Ancak bu kez, önceki yıllardan tamamen farklı olarak, ABD yetkililerinin gündeminde Batı adına yapılmış küresel değerlendirmeler yok ve yeni yaklaşımda tamamen ABD’nin ulusal çıkarları ön planda. Bu nedenle birinci tehdit olarak yabancı devletler Çin, Rusya veya başkaları değil “devlet dışı sınır ötesi suçlular ve teröristler” ele alınıyor. Teröristler denilince de raporun ifadesiyle sadece “Ulus ötesi İslamcı Aşırılıkçılar” hedefe konuluyor.

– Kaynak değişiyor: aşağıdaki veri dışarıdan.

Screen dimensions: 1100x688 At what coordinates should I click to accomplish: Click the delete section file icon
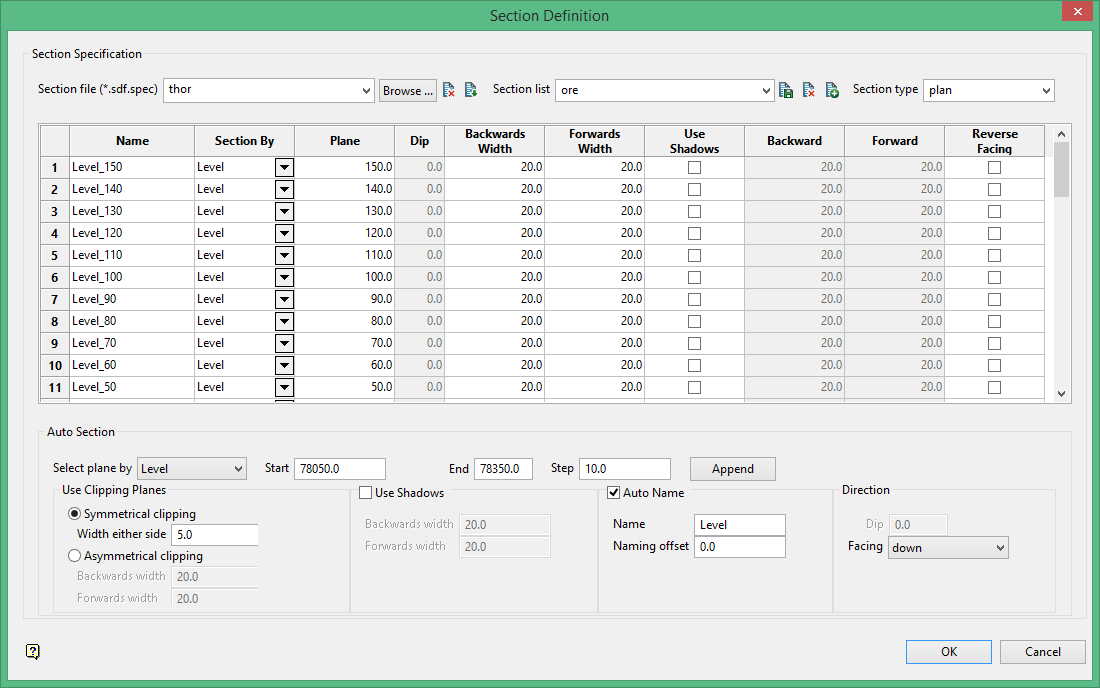click(449, 90)
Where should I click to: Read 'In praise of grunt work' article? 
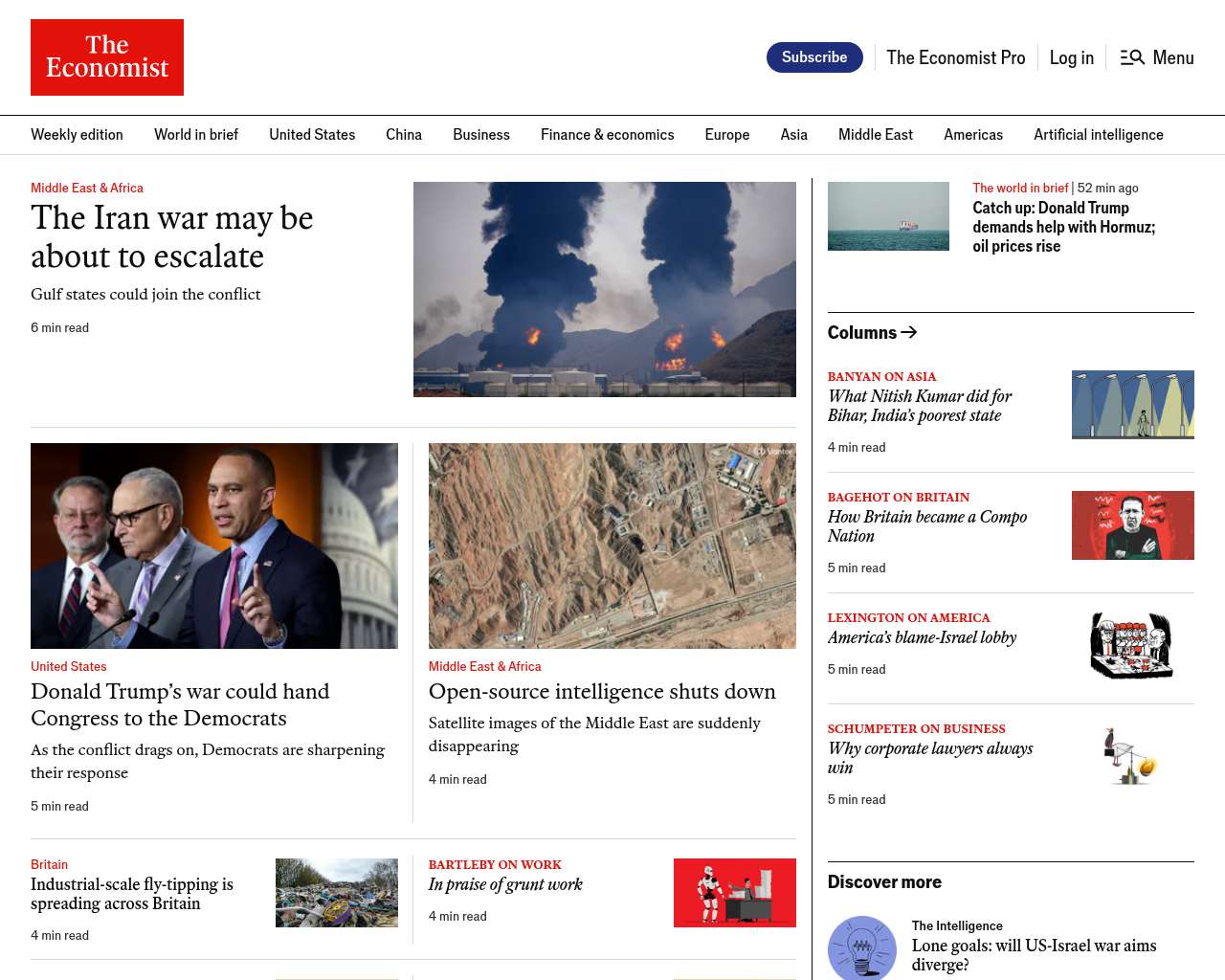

BAŞ DÜŞMAN SUÇ ÖRGÜTLERİ VE CİHATÇILAR
Raporda özellikle uyuşturucu mafyası olmak üzere küresel suç örgütleriyle ve İslamcı teröristler baş düşman sayılırken şöyle deniliyor:
“Uluslararası suçlular, teröristler ve diğer devlet dışı aktörler ABD
vatandaşlarının yaşamlarını, ana vatanın güvenlik ve refahını ve ABD'nin yurt içi ve yurt dışındaki gücünü tehdit etmekte ve etkilemektedir. Bazı uluslararası suç örgütleri Amerikalıların yaşamlarını ve geçim kaynaklarını tehlikeye atan büyük miktarlarda yasadışı uyuşturucu üretmekte ve ticaretini yapmaktadır. Ayrıca insan kaçakçılığı, siber operasyonlar, kara para aklama ve şiddeti kışkırtma gibi ABD güvenliğini tehdit eden başka yasadışı faaliyetler de yürütmektedirler.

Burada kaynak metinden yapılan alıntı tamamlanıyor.